Figure 1. The problem we are solving in this paper is, given affective state of one person in a dyadic interaction, we generate the facial behaviors of the other person. By facial behaviors, we refer to facial expressions, movements of facial landmarks and head pose.
A social interaction is a social exchange between two or more individuals, where individuals modify and adjust their behaviors in response to their interaction partners. Our social interactions are one of most fundamental aspects of our lives and can profoundly affect our mood, both positively and negatively. With growing interest in virtual reality and avatar-mediated interactions, it is desirable to make these interactions natural and human like to promote positive effect in the interactions and applications such as intelligent tutoring systems, automated interview systems and e-learning. In this paper, we propose a method to generate facial behaviors for an agent. These behaviors include facial expressions and head pose and they are generated considering the users affective state. Our models learn semantically meaningful representations of the face and generate appropriate and temporally smooth facial behaviors in dyadic interactions.

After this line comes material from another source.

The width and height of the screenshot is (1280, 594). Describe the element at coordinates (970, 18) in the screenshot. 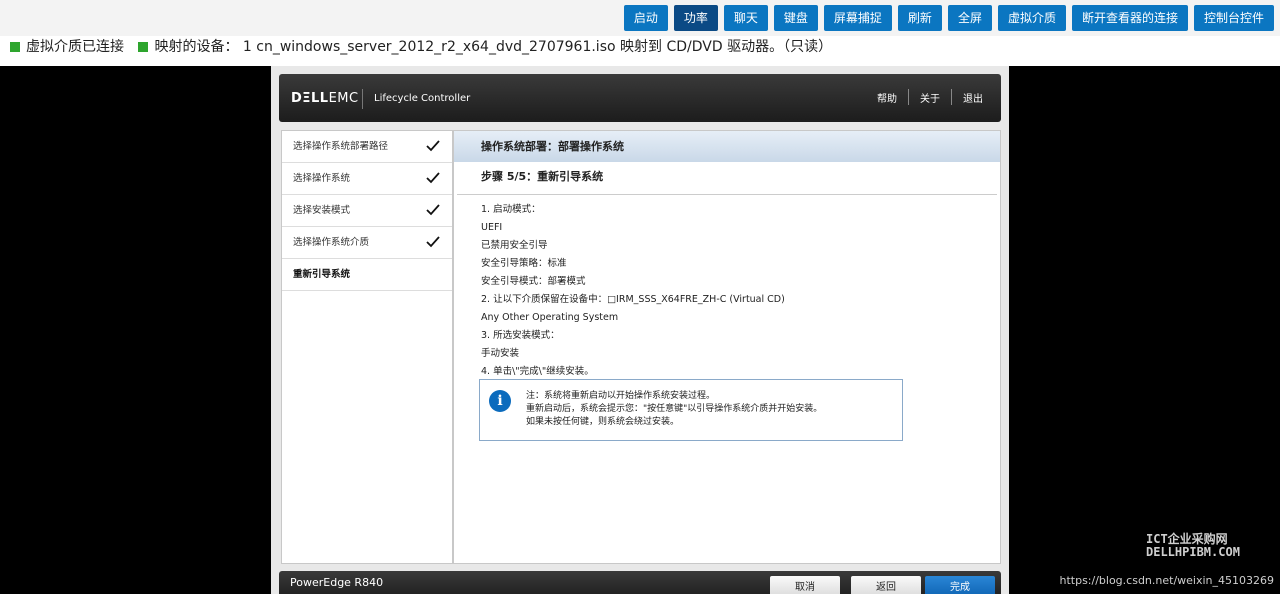

I see `fullscreen-button: 全屏` at that location.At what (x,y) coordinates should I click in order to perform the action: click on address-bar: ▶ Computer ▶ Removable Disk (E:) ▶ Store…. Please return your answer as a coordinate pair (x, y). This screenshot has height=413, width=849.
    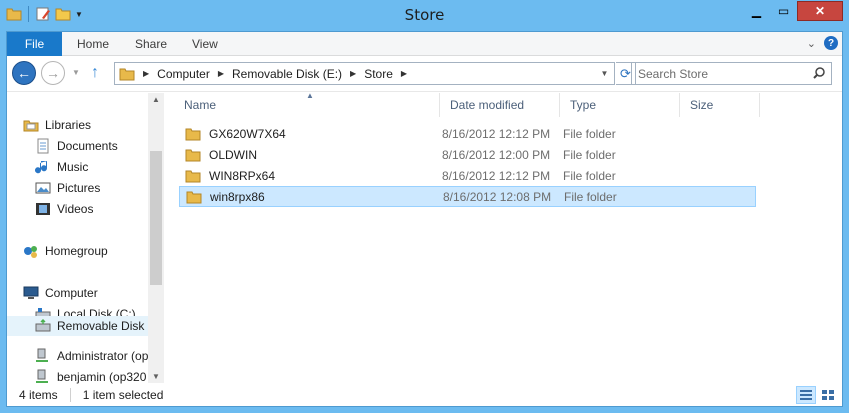
    Looking at the image, I should click on (364, 74).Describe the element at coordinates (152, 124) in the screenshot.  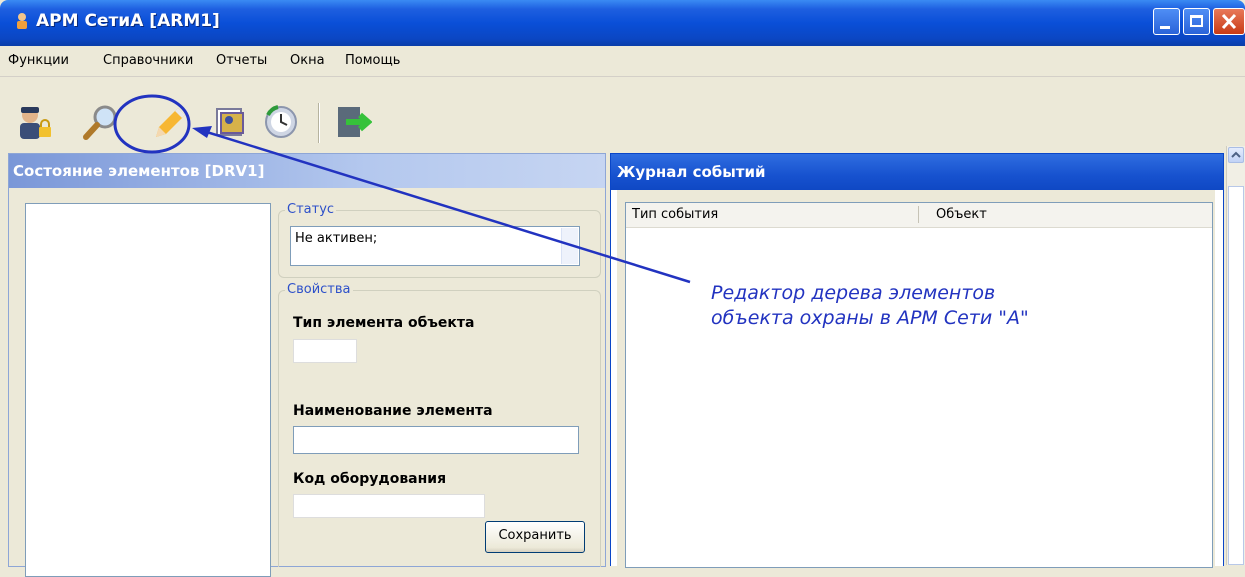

To generate facial behaviors for agent,we use a two stage architecture, both of which are based on conditional generative adversarial networks. Figure 2 shows an overview of our ﬁrst network. In the ﬁrst stage we use a conditional generative adversarial network which takes face shape parameter as input for vector z as well as the conditioning vector which is the 8 affective states of one partner in the interaction, and it generates sketches of faces for the other partner in the interaction. Note that the z vector will be sampled using one of our proposed strategies, which are explained in the following sections. In the second stage, we input the generated sketches in the ﬁrst stage as input to GAN and generate the ﬁnal facial expressions. Figure 3 shows an overview of our second network.
Figure 2. Overview of our affect-sketch network. In ﬁrst stage of our two-stage facial expression generation, we generate face sketches conditioned on the affective state of the interviewee and using a z vector that carries contains semantically meaningful information about facial behaviors. This vector is sampled from generated distributions of rigid and non-rigid face shape parameters using our proposed methods.
Figure 3. Overview of our sketch-image network. In the second stage of our two-stage facial expression generation, we generate face images conditioned on the generated sketch of the interviewer which is generated in the ﬁrst stage of our network.